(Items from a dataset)

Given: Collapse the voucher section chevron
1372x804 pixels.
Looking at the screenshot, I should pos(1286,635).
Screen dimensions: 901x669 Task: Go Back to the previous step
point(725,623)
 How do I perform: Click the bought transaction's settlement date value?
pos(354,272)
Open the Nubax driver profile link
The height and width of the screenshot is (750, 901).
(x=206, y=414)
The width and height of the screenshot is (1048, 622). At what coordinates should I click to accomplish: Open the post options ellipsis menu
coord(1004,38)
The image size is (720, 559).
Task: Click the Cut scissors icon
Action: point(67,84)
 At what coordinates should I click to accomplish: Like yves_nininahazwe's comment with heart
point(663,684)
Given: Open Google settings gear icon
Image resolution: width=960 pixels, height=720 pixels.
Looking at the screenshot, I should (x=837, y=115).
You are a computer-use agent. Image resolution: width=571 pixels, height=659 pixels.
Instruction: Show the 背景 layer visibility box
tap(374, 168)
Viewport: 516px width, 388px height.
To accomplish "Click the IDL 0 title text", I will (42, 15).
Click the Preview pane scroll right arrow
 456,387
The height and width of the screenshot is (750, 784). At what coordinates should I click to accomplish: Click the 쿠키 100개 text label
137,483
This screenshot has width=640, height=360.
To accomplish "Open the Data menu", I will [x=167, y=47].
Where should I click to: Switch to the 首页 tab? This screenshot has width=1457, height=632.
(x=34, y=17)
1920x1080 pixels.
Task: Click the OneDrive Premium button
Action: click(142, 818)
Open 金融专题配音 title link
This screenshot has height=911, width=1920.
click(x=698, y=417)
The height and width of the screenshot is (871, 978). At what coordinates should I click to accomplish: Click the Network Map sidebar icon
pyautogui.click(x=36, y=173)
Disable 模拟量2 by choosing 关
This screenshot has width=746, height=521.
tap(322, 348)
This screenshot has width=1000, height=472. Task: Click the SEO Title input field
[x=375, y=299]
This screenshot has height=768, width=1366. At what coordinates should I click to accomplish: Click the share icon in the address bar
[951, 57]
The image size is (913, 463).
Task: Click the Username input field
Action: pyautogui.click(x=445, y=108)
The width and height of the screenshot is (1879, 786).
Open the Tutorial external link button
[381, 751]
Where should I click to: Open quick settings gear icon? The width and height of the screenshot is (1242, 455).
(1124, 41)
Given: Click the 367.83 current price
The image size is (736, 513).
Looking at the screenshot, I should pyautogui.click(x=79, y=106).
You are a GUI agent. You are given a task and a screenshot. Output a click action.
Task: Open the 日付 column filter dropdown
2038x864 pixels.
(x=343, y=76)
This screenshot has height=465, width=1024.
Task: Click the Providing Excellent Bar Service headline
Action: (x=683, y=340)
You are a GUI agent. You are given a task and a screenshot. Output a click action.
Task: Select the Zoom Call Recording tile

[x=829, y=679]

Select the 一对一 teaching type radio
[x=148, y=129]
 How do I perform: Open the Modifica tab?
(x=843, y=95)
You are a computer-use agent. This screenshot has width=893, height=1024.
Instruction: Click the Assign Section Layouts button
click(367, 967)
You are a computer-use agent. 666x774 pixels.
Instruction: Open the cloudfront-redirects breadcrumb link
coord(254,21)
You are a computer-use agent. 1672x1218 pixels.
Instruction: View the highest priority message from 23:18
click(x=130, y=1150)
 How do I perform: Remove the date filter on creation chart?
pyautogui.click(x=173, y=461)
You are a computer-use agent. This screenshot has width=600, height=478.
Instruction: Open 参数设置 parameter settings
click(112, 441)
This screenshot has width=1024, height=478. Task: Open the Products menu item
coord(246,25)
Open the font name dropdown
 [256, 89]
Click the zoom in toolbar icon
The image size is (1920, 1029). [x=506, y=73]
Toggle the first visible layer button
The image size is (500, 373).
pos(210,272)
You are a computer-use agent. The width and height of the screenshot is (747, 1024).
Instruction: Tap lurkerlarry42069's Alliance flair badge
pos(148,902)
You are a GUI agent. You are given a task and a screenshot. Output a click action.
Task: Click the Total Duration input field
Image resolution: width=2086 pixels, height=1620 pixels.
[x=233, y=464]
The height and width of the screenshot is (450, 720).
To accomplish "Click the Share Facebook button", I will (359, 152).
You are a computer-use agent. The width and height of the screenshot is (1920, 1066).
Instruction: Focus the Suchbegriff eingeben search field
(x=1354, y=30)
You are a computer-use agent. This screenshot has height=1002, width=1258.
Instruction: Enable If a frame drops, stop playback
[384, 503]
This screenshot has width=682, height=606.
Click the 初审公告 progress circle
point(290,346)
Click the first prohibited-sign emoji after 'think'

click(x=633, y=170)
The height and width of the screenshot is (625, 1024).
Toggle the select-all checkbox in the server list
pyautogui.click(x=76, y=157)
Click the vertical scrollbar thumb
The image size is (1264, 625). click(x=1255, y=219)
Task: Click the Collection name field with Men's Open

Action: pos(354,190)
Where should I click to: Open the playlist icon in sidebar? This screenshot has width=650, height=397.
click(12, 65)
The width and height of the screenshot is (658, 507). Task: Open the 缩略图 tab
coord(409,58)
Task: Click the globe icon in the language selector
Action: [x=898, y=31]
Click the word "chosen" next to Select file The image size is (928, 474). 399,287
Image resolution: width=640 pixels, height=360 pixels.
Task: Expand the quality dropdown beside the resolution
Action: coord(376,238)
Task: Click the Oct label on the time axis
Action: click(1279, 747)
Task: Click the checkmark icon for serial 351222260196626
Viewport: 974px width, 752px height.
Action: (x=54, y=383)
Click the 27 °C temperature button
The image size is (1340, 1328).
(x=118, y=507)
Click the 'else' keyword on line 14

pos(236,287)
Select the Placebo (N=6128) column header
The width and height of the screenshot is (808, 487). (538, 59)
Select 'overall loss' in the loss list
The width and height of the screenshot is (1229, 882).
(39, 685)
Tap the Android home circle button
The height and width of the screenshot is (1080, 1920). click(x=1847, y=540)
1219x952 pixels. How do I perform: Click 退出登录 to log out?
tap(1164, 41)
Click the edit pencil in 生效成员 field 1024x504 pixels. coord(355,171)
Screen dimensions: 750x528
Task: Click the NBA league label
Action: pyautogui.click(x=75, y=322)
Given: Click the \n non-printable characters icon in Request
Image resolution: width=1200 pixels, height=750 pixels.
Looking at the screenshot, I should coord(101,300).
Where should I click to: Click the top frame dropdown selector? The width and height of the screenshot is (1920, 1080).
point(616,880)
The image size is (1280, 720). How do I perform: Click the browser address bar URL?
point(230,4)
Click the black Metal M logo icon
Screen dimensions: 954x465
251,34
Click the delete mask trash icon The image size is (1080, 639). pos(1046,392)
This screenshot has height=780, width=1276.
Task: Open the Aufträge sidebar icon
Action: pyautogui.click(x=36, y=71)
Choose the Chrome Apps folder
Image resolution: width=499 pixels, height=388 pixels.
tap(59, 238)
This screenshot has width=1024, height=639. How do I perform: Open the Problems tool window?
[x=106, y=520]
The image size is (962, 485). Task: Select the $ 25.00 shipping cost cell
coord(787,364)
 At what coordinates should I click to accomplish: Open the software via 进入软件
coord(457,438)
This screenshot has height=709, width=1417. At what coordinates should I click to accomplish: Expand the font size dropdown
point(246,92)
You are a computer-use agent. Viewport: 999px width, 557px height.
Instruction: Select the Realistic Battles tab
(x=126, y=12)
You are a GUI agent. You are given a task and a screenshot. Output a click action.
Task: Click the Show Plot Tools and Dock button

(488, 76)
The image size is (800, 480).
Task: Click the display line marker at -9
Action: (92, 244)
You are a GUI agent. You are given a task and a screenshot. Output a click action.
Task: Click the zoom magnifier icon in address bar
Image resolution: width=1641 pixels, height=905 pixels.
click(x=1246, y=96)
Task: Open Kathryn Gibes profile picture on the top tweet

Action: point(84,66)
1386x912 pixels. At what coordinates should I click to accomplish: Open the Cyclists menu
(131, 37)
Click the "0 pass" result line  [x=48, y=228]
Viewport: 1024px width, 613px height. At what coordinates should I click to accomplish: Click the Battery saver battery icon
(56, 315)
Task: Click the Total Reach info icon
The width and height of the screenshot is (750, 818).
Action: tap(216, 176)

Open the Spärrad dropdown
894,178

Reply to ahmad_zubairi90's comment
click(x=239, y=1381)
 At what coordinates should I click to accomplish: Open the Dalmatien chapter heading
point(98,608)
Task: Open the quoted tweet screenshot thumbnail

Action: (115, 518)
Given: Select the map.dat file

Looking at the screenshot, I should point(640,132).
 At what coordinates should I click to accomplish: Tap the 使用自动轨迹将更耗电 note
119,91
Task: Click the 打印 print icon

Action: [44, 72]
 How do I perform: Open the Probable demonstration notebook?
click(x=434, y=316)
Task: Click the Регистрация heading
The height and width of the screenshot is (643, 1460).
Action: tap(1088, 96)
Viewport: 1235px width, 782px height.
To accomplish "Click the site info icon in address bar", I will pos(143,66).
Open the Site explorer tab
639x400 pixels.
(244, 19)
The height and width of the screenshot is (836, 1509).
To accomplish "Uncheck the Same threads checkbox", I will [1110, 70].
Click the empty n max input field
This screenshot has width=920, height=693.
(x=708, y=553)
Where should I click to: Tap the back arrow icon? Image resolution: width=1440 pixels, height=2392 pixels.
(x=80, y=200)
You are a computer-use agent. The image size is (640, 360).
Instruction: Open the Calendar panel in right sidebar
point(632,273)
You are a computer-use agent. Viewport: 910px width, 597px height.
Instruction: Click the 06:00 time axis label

- Required work -
One stretch of the lines above is wanted, from the line that contains "is (747, 1024)." through the line that contains "is (1920, 1066).". Output it exactly.

- Finished exercise -
You are a computer-use agent. The width and height of the screenshot is (747, 1024).
Instruction: Tap lurkerlarry42069's Alliance flair badge
pos(148,902)
You are a GUI agent. You are given a task and a screenshot. Output a click action.
Task: Click the Total Duration input field
Image resolution: width=2086 pixels, height=1620 pixels.
[x=233, y=464]
The height and width of the screenshot is (450, 720).
To accomplish "Click the Share Facebook button", I will (359, 152).
You are a computer-use agent. The width and height of the screenshot is (1920, 1066).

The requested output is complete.